The treatment involves taking blood from a recovered person and purifying the genes to both treat and prevent the virus, Haseltine said.
“They’ve definitely shown that they have isolated the antibodies,” he said work done by Chinese researchers that he has studied. “They haven’t proved that it works in people yet, but it’s very likely it will.”
He noted that China would be able to produce large quantities of the drug since they have been creating antibody drugs for treating cancer.
“I’ve just done an investigation to find out that the Chinese have the capacity to make a lot of the drug themselves because they’ve been making monoclonal antibodies,” said Dr. Haseltine. “You know that they now use those for cancer treatment, the so-called checkpoint inhibitors that made a big difference to a lot of kinds of cancer. Well, they’ve built huge capacity to make those and they can use that for this.”
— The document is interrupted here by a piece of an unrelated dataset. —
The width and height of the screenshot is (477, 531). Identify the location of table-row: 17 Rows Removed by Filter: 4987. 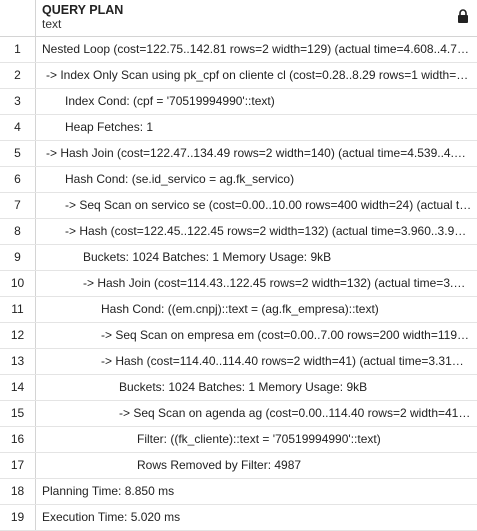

Based on Haseltine’s experience developing similar antibody drugs to treat anthrax and lupus, he believes the drug could be approved by the Federal Drug Administration within four months.
“I’ve developed monoclonal antibody drugs for at least two diseases: one anthrax and one lupus,” he said. “With a huge accelerated effort, I think it’s possible to do it, have a drug approved within four months. That doesn’t mean available to everybody because it takes a while to scale it up. But I think it can go through the approval process — an accelerated approval process — very, very quickly.”
He said developing the drug for anthrax took a total of two years and six weeks and believes researchers can “dramatically compress” that time “under this condition.”
“That was 20 years ago, okay,” Haseltine said. “I think under these conditions you can do it even faster. And with the kind of resources that are putting against that, you can do it much faster. So that’s why I give it a relatively short time for approval.”
He believes the odds of the antibody treatment being successful is “very, very high,” as it has worked in other strains of coronaviruses before.
“The chance that this will work is very, very high given what we know about these viruses,” he said. “We know that these kinds of antibodies stop SARS and stop MERS in animals. Exactly these kinds of antibodies.”